SSDs vs. Traditional Hard Drives | Making an Informed Decision
Choosing between an SSD and a traditional hard drive depends on how you use your computer. If you’re a college student writing papers and surfing the Internet for information, the advantages of an SSD are small, but if you’re downloading video and using multiple applications at the same time, an SSD will give you a very noticeable performance boost.
Solid state drives have several advantages over the magnetic hard drives. They get their edge by not having any moving parts. While traditional drives have drive motors to spin up the magnetic platters and the drive heads, all the storage on a solid state drive is handled by flash memory chips. The picture to the right shows the clear difference between the two. This gives us three distinct advantages:
Less Power Usage – A disk-based drive will always consume more power absolutely. At the system level, an SSD increases power consumption because CPU and memory use rises in response to improved I/O activity. But an SSD-based configuration will always finish those operations faster, lowering power consumption.

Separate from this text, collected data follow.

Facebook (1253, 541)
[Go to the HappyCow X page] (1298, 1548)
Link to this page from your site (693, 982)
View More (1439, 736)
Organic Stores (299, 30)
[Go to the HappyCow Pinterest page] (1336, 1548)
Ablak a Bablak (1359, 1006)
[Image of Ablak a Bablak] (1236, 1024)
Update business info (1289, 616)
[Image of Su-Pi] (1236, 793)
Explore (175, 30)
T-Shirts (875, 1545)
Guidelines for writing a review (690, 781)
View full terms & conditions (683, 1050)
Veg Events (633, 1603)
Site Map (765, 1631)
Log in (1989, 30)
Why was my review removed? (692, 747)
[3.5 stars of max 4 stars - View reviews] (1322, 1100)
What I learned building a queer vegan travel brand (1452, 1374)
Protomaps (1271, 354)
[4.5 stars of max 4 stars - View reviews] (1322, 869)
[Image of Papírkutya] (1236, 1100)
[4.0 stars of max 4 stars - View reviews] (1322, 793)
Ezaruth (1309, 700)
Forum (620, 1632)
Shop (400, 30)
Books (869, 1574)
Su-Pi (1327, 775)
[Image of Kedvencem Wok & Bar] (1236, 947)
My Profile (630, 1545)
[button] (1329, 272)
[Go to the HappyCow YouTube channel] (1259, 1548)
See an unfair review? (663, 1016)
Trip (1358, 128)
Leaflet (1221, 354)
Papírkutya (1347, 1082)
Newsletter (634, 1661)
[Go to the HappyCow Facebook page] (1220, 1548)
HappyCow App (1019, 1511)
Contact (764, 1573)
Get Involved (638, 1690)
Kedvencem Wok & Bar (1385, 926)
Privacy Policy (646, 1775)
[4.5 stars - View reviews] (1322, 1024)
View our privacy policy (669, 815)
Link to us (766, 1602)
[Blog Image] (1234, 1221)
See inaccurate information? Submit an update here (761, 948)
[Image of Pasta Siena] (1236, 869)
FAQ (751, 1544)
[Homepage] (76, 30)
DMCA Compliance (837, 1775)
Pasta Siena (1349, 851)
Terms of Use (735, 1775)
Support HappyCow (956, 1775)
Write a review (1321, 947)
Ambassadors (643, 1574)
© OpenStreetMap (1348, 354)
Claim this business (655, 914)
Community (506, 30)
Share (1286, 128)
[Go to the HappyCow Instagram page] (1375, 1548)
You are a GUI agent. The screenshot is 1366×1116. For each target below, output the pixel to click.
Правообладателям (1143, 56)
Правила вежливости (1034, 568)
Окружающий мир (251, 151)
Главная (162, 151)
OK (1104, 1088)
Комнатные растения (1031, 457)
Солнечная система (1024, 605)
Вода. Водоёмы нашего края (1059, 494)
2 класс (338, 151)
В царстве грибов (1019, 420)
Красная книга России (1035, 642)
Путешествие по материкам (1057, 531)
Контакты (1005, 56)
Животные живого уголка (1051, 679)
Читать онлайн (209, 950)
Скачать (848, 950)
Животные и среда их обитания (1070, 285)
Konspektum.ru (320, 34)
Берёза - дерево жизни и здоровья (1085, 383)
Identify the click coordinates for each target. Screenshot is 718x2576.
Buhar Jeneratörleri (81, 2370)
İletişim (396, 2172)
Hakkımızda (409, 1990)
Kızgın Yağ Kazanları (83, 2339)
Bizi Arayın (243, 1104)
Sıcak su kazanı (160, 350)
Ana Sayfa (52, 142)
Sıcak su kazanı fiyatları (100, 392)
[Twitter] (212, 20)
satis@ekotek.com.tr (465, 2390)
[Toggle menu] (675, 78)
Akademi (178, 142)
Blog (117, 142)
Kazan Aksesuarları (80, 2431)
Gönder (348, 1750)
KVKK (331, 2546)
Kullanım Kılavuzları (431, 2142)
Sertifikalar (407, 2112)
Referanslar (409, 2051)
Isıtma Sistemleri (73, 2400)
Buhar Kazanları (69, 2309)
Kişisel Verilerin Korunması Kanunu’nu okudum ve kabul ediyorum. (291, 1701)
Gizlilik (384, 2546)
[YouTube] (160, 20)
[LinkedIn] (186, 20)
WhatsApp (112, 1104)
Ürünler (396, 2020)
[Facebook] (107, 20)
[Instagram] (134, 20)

Faster Data Access – Since the drive doesn’t have to spin up the drive platter or move drive heads, the data can be read from the drive nearly instantly
Higher Reliability – Hard drive platters are very fragile materials, sensitive to shock and jarring. Since the SSD stores all its data in memory chips, there are fewer moving parts to be damaged in any sort of impact. OCZ claims its Vertex drive can sustain up to 1, 500 Gs of shock before sustaining damage or a drop in performance
While SSDs have some amazing advantages over spinning disk hard drives, capacity and cost are still significant limiting factors to widespread adoption. According to Coughlin Associates founder Tom Coughlin, per-gigabyte prices for HDDs and SSDs are dropping at the same pace — about 50% per year — so the sizeble price gap between the two will remain for years to come. Therefore, where the amount storage space/price is considered, hard drives still have the upper hand, although the gap is closing slowly.